Zur Startseite
Zur Archiv-Übersicht
31.03.2006www.nachrichten.chPatrik EtschmayerVon diktatorischen Lerchen und rauchenden Eulen

Von diktatorischen Lerchen und rauchenden Eulen

Patrik Etschmayer / Freitag, 31. März 2006

Wer je in einem grösseren Betrieb gearbeitet hat, kennt das Bild: Bei der ersten Kaffeepause hängen die einen Angestellten wie angeschlagene Boxer rum, schlürfen ihren dritten Kaffee und inhalieren die vierte Zigarette, während andere fröhlich und munter sind und den Kaffee höchstens der Form halber zu sich nehmen.

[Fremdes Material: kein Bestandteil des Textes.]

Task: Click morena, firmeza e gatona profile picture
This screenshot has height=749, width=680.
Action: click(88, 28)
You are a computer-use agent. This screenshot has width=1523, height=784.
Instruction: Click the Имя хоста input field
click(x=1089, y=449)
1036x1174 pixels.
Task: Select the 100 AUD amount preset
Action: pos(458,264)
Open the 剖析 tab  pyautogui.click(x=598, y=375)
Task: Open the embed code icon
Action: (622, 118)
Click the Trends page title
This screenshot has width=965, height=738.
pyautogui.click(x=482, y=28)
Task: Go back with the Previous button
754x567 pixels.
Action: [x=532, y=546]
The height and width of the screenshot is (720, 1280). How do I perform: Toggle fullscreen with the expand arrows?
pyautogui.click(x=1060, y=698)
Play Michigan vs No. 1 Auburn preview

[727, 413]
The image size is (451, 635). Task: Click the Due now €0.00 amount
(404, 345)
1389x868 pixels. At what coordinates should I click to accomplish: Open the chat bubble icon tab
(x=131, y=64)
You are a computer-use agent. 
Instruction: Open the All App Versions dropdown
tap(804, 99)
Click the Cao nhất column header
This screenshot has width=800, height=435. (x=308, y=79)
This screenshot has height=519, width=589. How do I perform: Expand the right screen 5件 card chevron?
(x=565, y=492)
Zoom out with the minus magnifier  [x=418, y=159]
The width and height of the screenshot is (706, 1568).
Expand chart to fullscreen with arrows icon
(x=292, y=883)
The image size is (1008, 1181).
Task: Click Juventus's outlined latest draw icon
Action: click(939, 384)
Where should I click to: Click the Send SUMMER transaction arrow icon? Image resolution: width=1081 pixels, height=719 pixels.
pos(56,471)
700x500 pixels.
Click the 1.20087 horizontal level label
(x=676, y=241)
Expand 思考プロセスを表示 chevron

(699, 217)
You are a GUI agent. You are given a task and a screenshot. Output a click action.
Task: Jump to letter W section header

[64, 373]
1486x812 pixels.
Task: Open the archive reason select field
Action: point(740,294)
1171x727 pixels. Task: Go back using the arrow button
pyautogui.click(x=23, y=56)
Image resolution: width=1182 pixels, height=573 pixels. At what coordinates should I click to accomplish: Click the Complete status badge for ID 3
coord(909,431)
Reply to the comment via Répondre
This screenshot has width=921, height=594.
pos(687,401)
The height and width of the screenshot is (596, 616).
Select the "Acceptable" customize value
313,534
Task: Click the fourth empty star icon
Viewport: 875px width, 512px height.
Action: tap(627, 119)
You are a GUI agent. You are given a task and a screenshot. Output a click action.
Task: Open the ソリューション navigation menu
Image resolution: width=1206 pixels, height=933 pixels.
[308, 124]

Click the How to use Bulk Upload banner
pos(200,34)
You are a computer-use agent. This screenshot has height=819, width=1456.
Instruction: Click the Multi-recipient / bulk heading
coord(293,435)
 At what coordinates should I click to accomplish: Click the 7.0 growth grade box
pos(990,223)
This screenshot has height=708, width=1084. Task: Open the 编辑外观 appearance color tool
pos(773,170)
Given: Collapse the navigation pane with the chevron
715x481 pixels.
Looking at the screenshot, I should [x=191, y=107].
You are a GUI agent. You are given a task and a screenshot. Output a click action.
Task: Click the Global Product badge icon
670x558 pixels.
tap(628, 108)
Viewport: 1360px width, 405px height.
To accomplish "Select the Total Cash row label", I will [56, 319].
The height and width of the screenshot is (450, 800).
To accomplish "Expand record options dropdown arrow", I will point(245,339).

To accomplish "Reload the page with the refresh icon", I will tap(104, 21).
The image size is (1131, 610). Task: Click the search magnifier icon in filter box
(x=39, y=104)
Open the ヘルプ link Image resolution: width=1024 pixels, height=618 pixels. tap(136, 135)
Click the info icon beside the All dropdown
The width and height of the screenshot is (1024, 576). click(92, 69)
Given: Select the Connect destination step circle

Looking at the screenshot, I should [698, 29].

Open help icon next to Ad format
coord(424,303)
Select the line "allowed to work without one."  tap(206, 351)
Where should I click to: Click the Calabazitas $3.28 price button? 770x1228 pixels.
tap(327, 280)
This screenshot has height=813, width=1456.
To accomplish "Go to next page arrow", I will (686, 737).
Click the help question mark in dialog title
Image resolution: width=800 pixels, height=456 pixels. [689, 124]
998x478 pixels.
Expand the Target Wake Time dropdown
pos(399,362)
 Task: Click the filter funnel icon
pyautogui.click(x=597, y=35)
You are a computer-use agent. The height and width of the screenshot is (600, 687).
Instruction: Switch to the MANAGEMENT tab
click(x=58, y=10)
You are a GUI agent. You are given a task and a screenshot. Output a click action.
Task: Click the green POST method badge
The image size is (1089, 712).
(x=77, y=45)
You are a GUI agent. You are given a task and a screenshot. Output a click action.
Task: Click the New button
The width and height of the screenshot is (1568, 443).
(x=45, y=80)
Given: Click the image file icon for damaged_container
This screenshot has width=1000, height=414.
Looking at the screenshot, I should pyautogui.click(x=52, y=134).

Die Morgenmuffeligkeit gilt seit langem als eine Charakterschwäche, eine Unart, der man mit Selbst-Motivation und Disziplin beikommen müsse. Zumindest behaupten dies Leute, die selbst nicht an dieser 'Unart' leiden.

Erstaunlicherweise sind die Morgenmuffel später am Tag und bis in die Nacht hinein durchaus leistungsfähig und so manch Angehöriger dieser Gruppe machte sich an Parties schon über jene lustig, die zwar am morgen voll in Fahrt waren, aber schon um zehn Uhr abends zu gähnen beginnen und ab 11 Uhr im Halbkoma in der Ecke stehen.

Doch Partys kann man ohne weiteres ausweichen – Büroblockzeiten hingegen nicht. Aber nun bekommen Morgenmuffel endlich Schützenhilfe und zwar von der Chronobiologie. Chronobiologen sind Wissenschaftler, die sich mit dem Einfluss von Zeitfaktoren – speziell auch Tageszeiten – auf Lebewesen beschäftigen. Beispielsweise wirken Medikamente zu unterschiedlichen Zeiten verschieden stark und Nahrung wird zu verschiedenen Zeiten anders aufgenommen. Doch nun stellten sie auch noch fest, dass für manche Menschen das Aufstehen am frühen Morgen unnatürlich, ja sogar schädlich ist.

Morgenmuffel – sie werden von den Chronobiologen 'Eulen' genannt – würden nach ihrem normalen Schlafrhythmus – die acht Stunden von zwei bis zehn schlafen, mithin zu einer Zeit, wo sie längst an ihrem Arbeitsplatz sein müssten und ihre munteren Kollegen – Elstern genannt – fit und happy sind. Das Resultat ist ein Zustand, der einem permanenten Jetlag entspricht. Um ihrer permanenten Erschöpfung nicht völlig zu erliegen, greifen die 'Eulen' vielfach zu Stimulantien. Kaffee zum einen, doch leider auch häufig zu Zigaretten. Und dies meistens schon im Jugendalter.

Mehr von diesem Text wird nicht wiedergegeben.